### [WHAT TO WORK ON]
Update the items from the line with "The width and" through the end of the items, replacing "section heading" with "section title" and leaving everything else unchanged. Leave the pictures out of your answer.

### [DATASET RECORDS]
☆ ☆ ☆ ☆ ☆

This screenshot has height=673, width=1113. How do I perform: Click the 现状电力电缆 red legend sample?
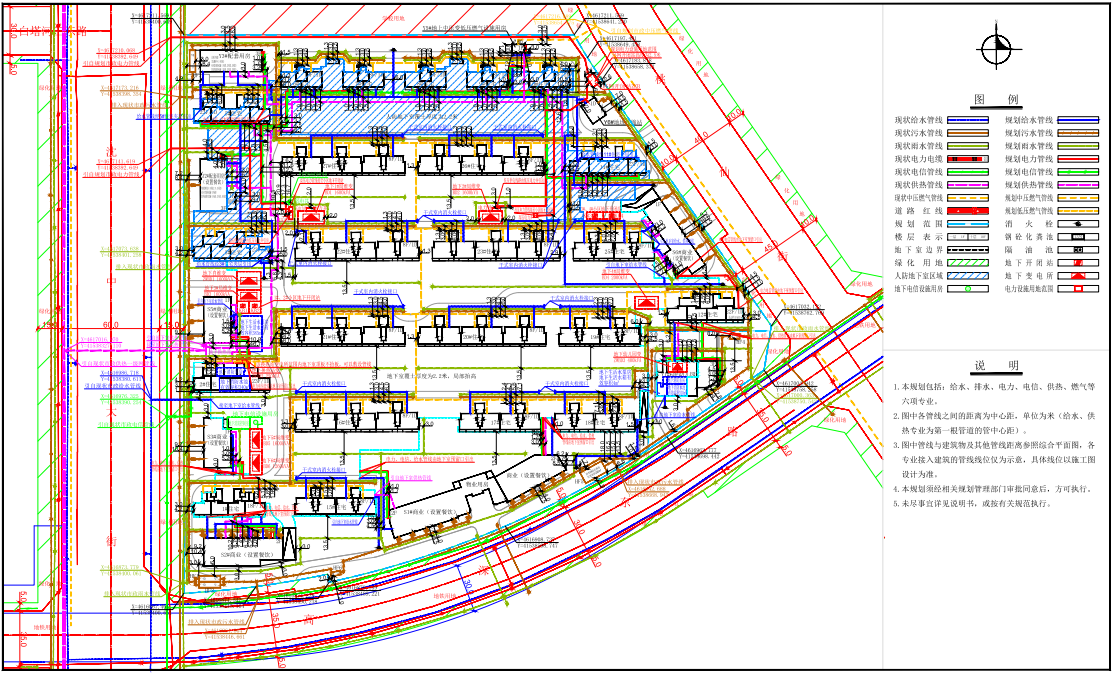click(x=968, y=159)
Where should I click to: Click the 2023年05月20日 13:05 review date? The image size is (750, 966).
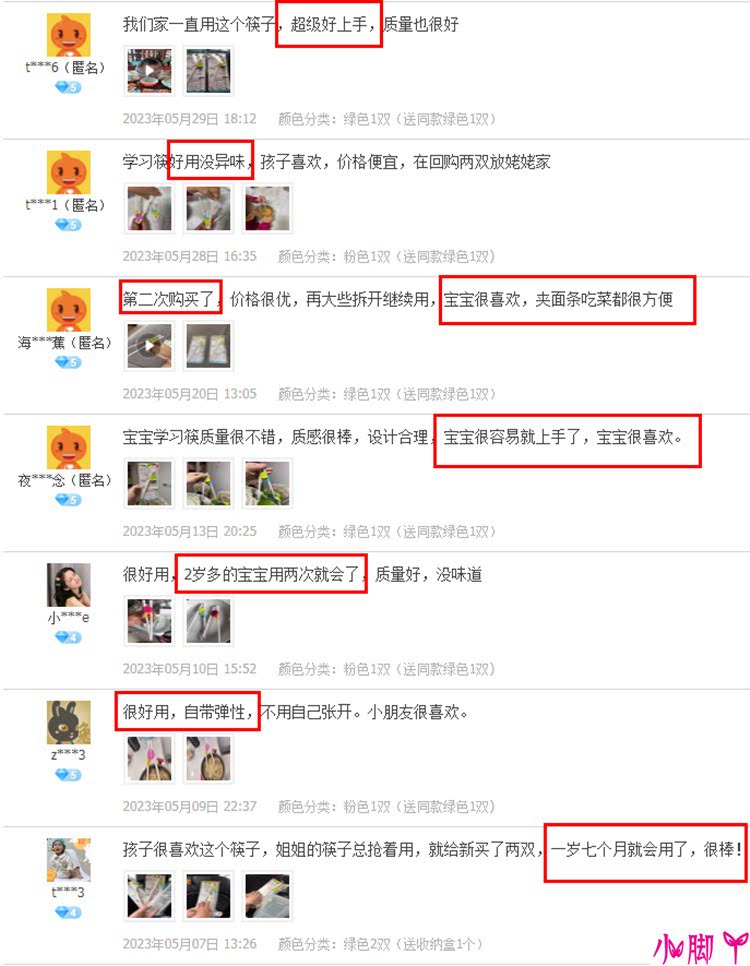(189, 394)
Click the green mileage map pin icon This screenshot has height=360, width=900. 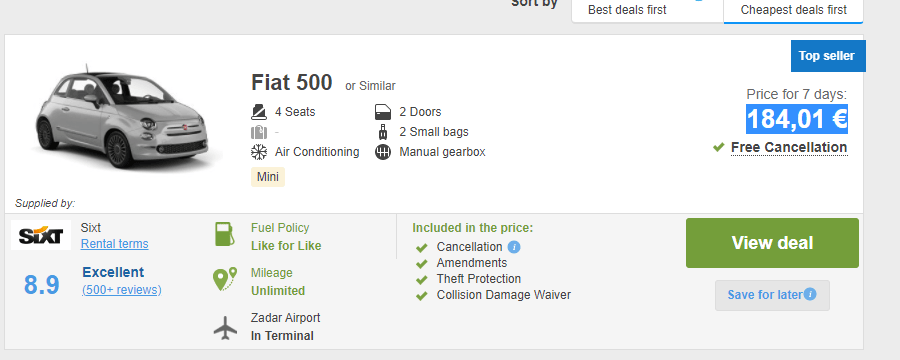[x=224, y=279]
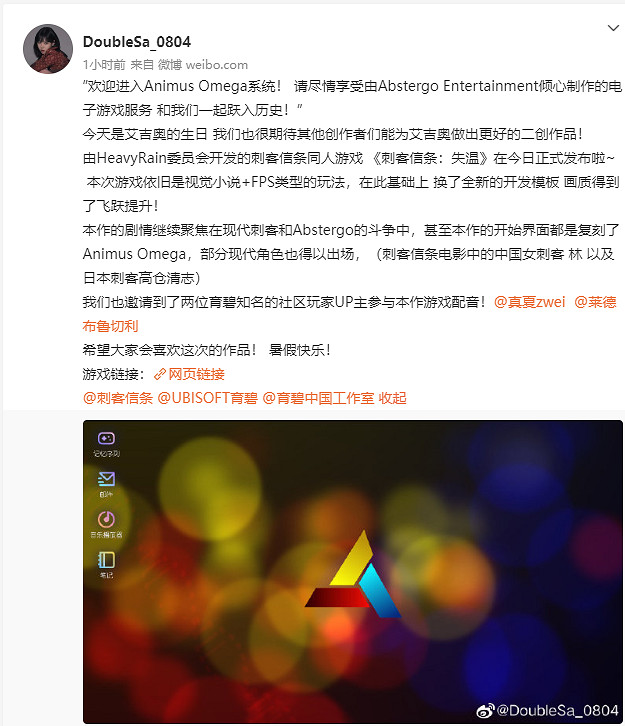
Task: Click the DoubleSa_0804 username
Action: click(x=137, y=42)
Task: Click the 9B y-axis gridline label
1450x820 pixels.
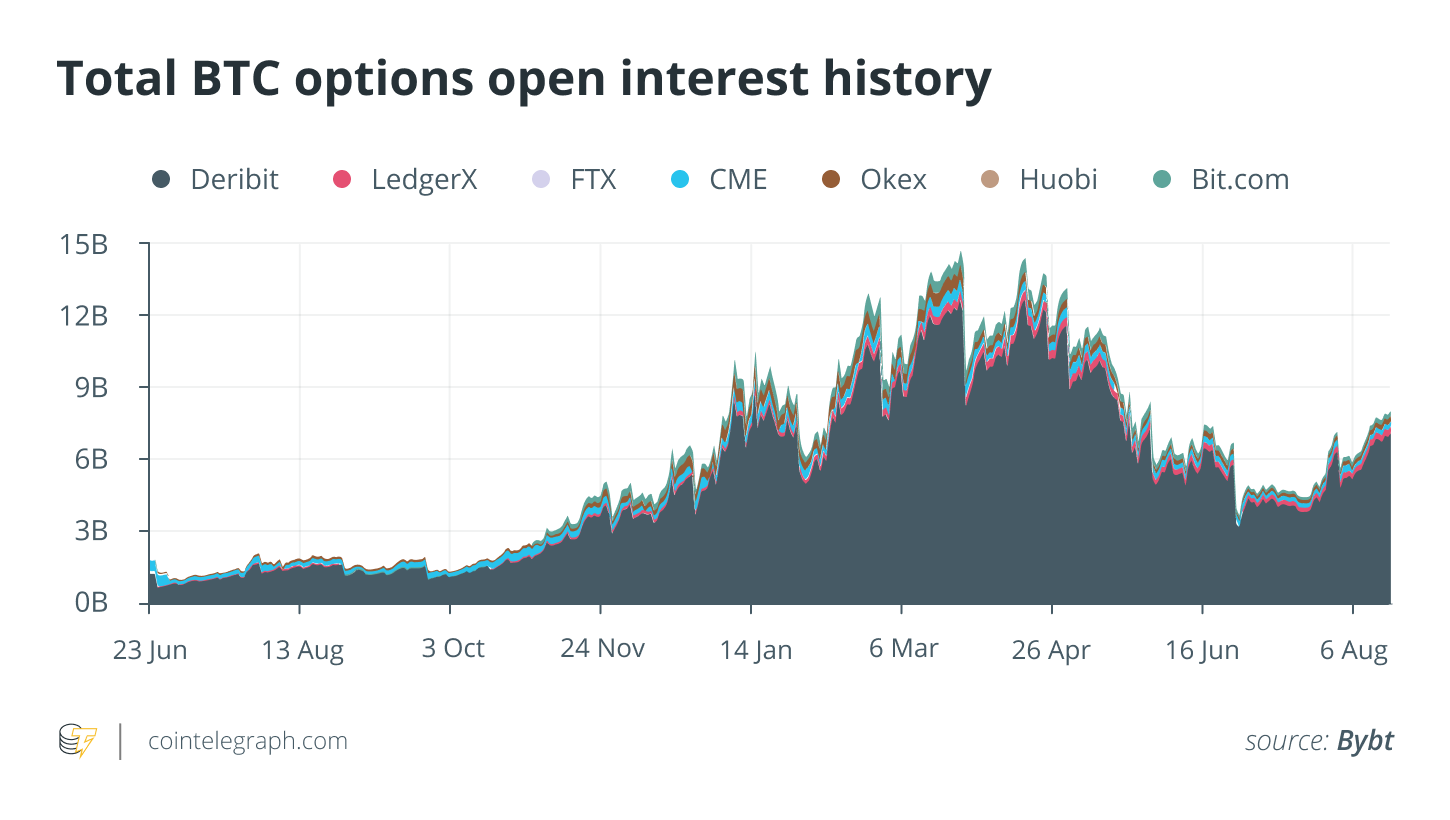Action: (91, 388)
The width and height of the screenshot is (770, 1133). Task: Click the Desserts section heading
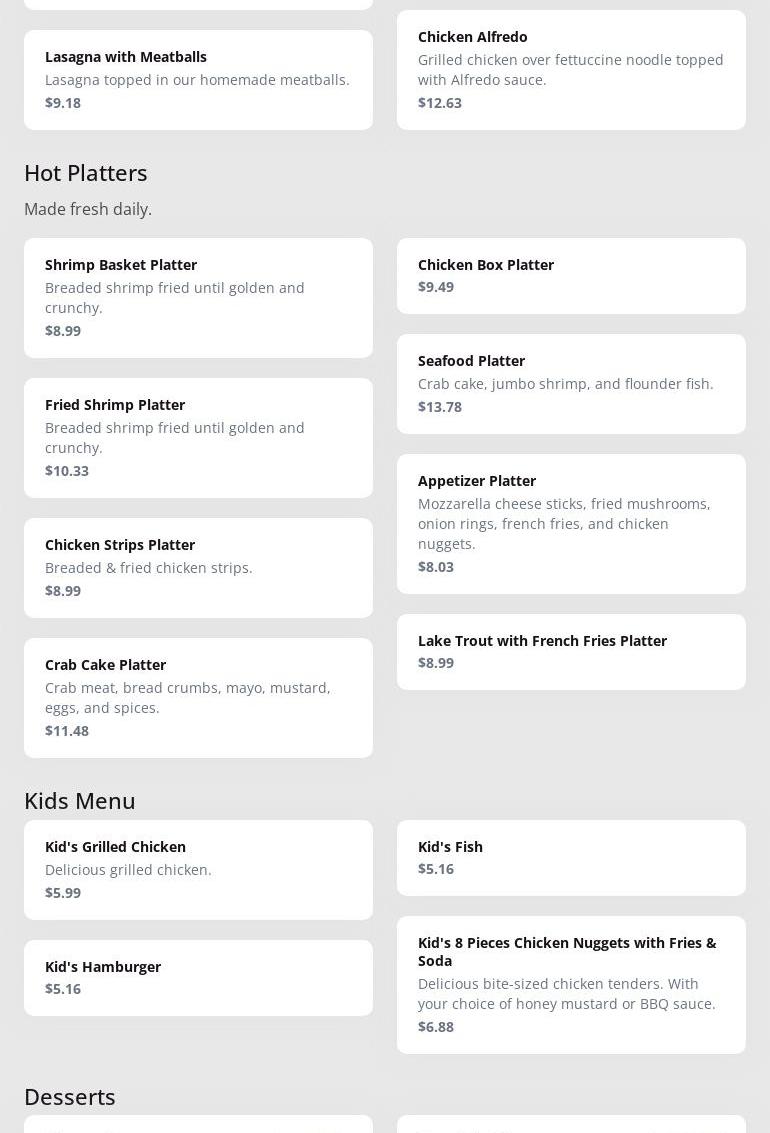coord(70,1097)
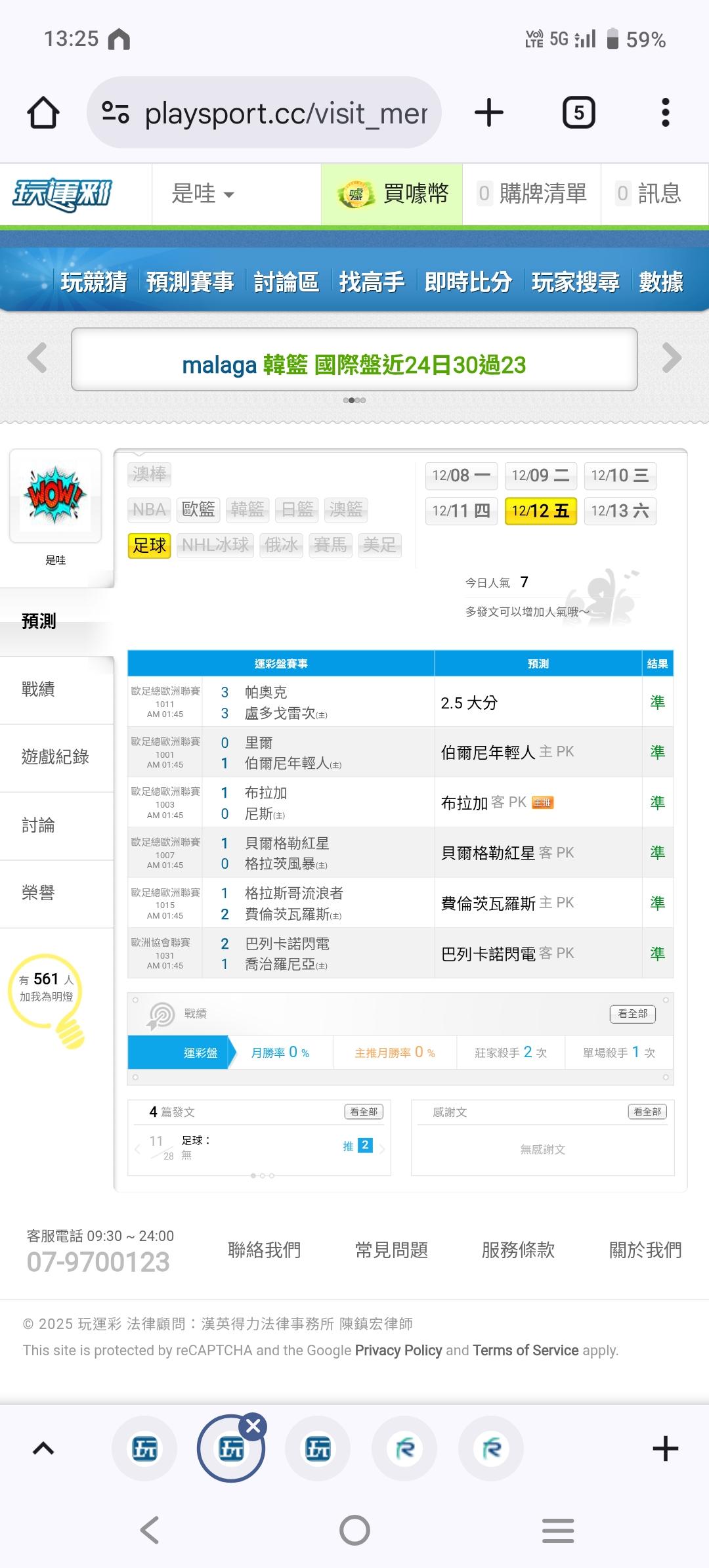The height and width of the screenshot is (1568, 709).
Task: Click the browser address bar URL field
Action: [x=264, y=112]
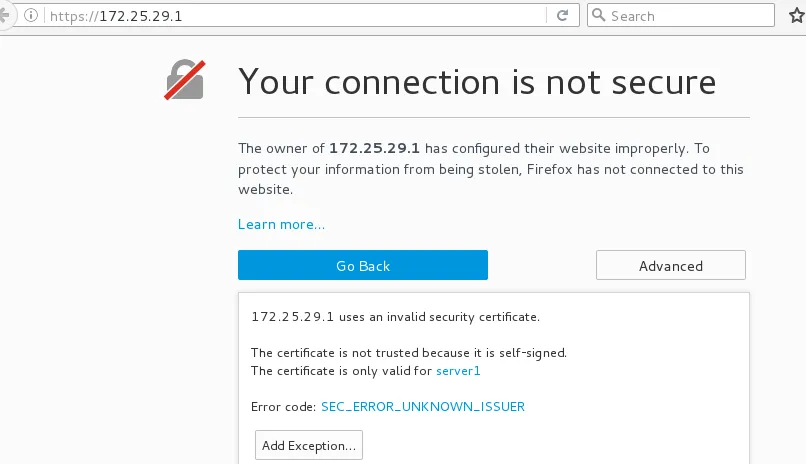Reload the current page

click(x=562, y=16)
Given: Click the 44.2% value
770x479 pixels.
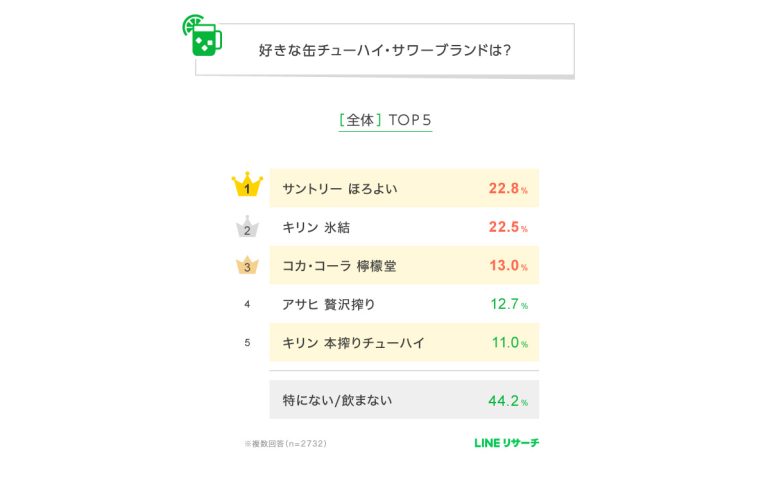Looking at the screenshot, I should [508, 401].
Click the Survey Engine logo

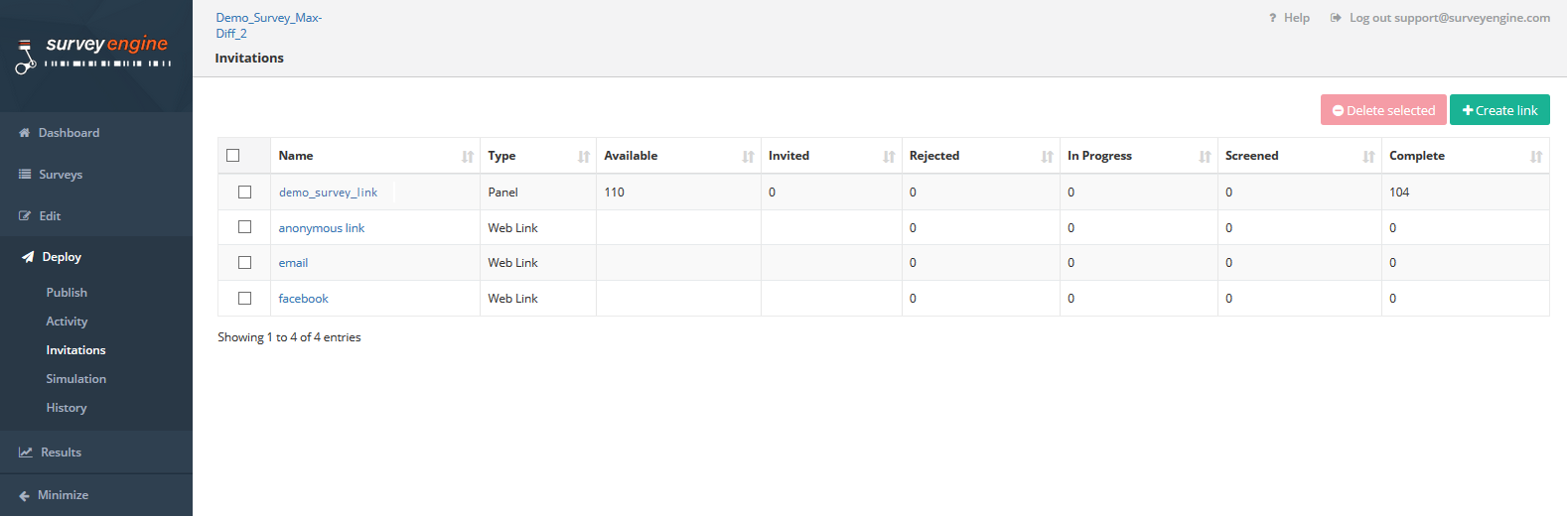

☆ ☆ ☆ ☆ ☆

### [EXERCISE OUTPUT]
The width and height of the screenshot is (770, 1133). Task: Click the Desserts section title
coord(70,1097)
The height and width of the screenshot is (1568, 709).
Task: Click the browser address bar URL field
Action: [x=264, y=112]
Reload the current page

click(x=562, y=16)
Given: Click the 44.2% value
770x479 pixels.
Looking at the screenshot, I should [508, 401].
Click the Survey Engine logo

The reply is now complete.